The Chinese-African Kids And Identity Crisis

Posted in Africa, Articles, Asian Diaspora, Economics, Media Archive, Social Science on 2018-10-14 00:02Z by Steven

The Chinese-African Kids And Identity Crisis

Shorthand Social
2016-02-08

Ilelah Balarabe Shehu

INTRODUCTION

As the number of Africans coming to China for business keeps jumping up by 20-30% annually since 2011, so also the number of intermarriages between Africans and Chinese. This inter racial marriages has resulted in giving a new face to what is hitherto known as Chinese faces. Now the emergence of what is known in China as chocolate kids, a mixture of Asian and African colors. With over 4000 of these kids in Guangzhou alone, the Chinese society is divided on accepting these kids as Chinese or not, while the kids themselves are struggling with their identity crisis. Most of them in a fool of confusion regarding to where they actually belong. But despite the identity crisis, most of the kids have a dream here in China.

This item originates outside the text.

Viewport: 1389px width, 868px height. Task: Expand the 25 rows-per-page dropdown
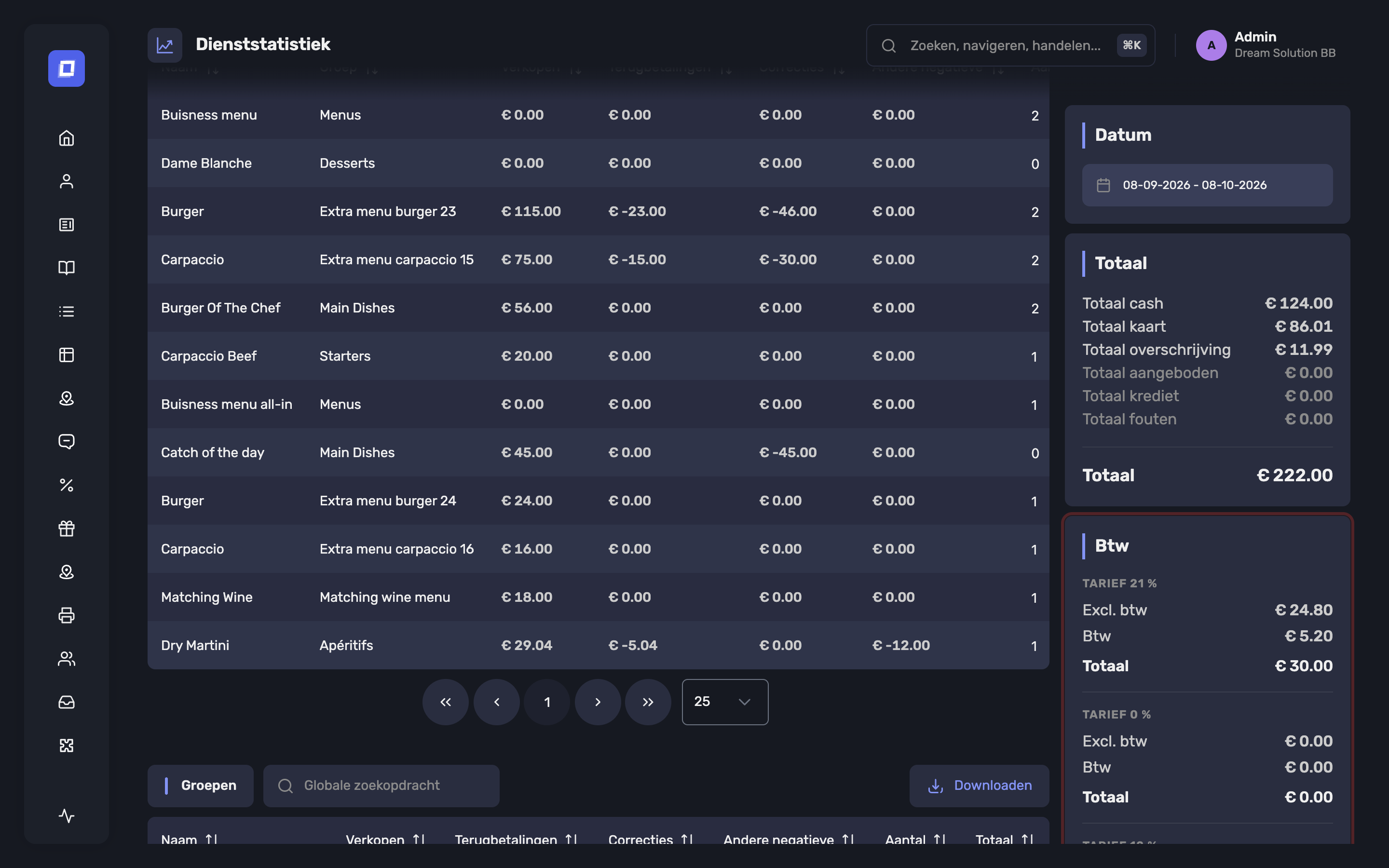tap(725, 702)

As the economy of China continues to attract global attention with its increasing participation in global politics and its desire to be seen and recognized as a global power, this has come with an increase of economic migrants from all over the world. The ones from Africa are more visible especially in the southern city of Guangzhou where at the moment, arrangement has been completed to build an African town. According to Africansinchina.net, with an estimated population of over two hundred thousand Africans in Guangzhou, the city is by no doubt the largest city with Africans not only in China but in Asia. As such, this is the city where more inter marriages take place between Chinese women and African business men or even students. As a result of this fast growing community of Chinese African families, a new generation of kids from Chinese and African parents is growing rapidly not only in the city of Guangzhou, but also in almost all cities and towns in China. Towards the end of the year 2014, there were over 4000 African Chinese kids in Guangzhou alone, according to Information and Resources for Urban Entrepreneurs.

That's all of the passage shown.